YOUR INSTRUCTIONS: Repeat the entries below word for word, beginning at the line that contains "Where should I click to: Open the Mixer" and stopping after the line that contains "The height and width of the screenshot is (840, 1437).".

DATA:
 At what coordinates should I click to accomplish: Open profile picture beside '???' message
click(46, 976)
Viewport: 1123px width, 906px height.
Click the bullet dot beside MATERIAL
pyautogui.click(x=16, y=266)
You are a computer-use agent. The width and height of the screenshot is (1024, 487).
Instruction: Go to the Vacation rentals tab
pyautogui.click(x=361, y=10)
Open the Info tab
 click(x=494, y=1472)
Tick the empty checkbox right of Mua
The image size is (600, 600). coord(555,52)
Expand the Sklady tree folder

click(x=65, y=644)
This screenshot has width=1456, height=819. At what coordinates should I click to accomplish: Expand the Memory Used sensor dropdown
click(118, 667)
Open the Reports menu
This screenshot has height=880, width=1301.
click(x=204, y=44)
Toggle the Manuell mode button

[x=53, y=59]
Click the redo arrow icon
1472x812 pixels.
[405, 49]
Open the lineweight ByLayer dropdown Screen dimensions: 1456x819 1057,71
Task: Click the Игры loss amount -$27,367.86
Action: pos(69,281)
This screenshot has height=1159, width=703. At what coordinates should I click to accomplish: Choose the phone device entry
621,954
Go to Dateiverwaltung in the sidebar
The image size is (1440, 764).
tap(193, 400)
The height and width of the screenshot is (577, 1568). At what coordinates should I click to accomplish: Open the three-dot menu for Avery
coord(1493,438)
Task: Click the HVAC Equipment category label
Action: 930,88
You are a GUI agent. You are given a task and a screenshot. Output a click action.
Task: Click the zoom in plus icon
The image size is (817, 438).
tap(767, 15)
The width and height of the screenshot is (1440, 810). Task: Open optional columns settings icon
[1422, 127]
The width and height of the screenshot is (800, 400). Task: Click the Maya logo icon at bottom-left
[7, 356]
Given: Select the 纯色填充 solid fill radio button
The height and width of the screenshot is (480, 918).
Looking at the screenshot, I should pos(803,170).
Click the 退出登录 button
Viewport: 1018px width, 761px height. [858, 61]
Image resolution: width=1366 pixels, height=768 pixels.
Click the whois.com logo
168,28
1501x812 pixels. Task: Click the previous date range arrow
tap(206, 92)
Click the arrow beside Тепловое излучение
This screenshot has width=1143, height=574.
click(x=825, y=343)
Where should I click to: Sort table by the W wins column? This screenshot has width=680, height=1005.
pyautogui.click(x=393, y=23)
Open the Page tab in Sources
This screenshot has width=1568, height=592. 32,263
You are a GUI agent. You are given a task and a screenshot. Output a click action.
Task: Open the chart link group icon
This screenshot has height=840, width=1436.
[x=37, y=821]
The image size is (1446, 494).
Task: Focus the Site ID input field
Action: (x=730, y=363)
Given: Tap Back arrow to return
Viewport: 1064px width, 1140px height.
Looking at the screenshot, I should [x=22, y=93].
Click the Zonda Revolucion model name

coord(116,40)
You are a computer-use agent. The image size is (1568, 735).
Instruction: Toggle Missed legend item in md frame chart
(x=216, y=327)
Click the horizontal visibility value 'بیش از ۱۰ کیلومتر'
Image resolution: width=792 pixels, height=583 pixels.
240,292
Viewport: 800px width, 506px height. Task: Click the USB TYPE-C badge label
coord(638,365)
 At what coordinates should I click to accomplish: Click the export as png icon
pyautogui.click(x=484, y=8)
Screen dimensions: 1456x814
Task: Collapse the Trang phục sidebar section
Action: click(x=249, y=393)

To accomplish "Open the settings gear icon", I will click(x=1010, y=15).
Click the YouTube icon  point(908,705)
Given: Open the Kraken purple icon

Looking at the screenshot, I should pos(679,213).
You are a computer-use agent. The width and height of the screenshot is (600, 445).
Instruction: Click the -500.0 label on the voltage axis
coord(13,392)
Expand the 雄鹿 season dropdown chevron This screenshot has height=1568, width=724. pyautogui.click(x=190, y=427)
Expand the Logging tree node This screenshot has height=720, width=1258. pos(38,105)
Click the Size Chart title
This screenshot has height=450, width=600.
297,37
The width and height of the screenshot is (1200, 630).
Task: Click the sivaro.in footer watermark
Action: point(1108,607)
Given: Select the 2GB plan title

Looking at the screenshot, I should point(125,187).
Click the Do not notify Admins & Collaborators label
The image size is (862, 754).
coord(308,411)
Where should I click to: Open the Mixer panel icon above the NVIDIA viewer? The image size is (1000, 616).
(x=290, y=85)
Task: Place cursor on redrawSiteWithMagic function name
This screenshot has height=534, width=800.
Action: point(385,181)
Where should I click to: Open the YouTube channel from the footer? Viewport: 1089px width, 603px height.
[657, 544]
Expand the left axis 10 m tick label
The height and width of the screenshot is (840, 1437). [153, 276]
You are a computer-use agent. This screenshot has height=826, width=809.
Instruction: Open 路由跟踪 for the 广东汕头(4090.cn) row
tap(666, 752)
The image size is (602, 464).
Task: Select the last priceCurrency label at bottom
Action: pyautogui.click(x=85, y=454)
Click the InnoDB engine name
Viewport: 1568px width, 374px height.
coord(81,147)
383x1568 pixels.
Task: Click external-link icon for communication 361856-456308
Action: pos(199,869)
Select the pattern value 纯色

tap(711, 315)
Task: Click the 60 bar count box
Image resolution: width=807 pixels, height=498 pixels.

THE OUTPUT:
Where should I click to: Open the Mixer panel icon above the NVIDIA viewer? The image size is (1000, 616).
(x=290, y=85)
Task: Place cursor on redrawSiteWithMagic function name
This screenshot has height=534, width=800.
Action: point(385,181)
Where should I click to: Open the YouTube channel from the footer? Viewport: 1089px width, 603px height.
[657, 544]
Expand the left axis 10 m tick label
The height and width of the screenshot is (840, 1437). [153, 276]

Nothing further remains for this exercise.